COLORADO SPRINGS – Air Force Academy seniors will graduate six weeks early in an impromptu online ceremony intended to empty the campus of its remaining cadets amid the coronavirus pandemic, academy leaders said. It’s a move the military has not seen since World War II.

The academy would send about 1,000 seniors into the officer ranks without the traditional graduation ceremony that has drawn of tens of thousands of friends and family members and would have been attended by Vice President Mike Pence, The Gazette reported Wednesday.

“About 30,000 people come in and they stay for five days,” said Doug Price, who heads Visit Colorado Springs, adding that the decision is expected to leave an estimated $25 million hole in the region’s tourism economy.

“This crisis is a war,” said Dick Rauschkolb, a 1970 academy graduate who is planning with his classmates to assign each cadet with their new insignia of rank.

Academy leaders have already started planning an online version of the ceremony designed to replace the traditional graduation in Falcon Stadium and a host of other preceding celebrations, including individual swearing-in ceremonies.

“We have made herculean efforts thus far to graduate the class of 2020 and within a few weeks we will see this come to fruition,” superintendent Lt. Gen. Jay Silveria said in a statement.

The Air Force Academy is the first of the military academies to plan an early online graduation. West Point and Naval Academy arrangements have yet to be determined.

The Air Force Academy has never hosted an early graduation, but the U.S. Military Academy at West Point made different arrangements for graduation during the Civil War, World War I and World War II.

■ Required action 1 ■
Return the passage of the article on the Air Force Academy graduation from "The Air Force Academy is" up to and including "to be determined.".
■ Required action 2 ■
According to the article on the Air Force Academy graduation, how many seniors would the academy send into the officer ranks?

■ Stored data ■

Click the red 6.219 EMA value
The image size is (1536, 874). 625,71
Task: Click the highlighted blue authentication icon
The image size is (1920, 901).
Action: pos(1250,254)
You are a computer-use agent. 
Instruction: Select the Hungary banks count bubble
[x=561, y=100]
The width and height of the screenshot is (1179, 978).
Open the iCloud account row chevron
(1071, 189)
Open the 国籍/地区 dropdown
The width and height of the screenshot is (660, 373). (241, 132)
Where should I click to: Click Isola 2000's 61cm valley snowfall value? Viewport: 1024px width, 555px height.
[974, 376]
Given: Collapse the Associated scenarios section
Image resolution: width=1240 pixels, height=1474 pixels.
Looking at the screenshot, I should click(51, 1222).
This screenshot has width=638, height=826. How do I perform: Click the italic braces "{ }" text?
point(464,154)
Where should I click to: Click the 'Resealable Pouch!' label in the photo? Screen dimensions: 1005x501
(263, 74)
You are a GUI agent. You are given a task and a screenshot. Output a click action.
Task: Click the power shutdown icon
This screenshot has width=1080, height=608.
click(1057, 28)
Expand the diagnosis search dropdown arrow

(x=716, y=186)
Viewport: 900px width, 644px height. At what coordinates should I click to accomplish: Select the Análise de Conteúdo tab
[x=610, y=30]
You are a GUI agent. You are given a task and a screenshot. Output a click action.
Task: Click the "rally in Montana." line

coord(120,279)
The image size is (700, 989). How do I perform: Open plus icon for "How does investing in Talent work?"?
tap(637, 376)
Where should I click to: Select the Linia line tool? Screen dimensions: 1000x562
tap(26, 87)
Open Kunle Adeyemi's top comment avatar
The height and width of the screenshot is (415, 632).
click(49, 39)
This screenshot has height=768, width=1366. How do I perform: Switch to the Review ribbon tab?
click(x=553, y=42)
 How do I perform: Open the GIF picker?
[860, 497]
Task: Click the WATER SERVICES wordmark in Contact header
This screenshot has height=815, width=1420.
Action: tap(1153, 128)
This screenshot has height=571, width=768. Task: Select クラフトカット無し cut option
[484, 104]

■ Exercise solution 1 ■
The Air Force Academy is the first of the military academies to plan an early online graduation. West Point and Naval Academy arrangements have yet to be determined.

■ Exercise solution 2 ■
About 1,000 seniors.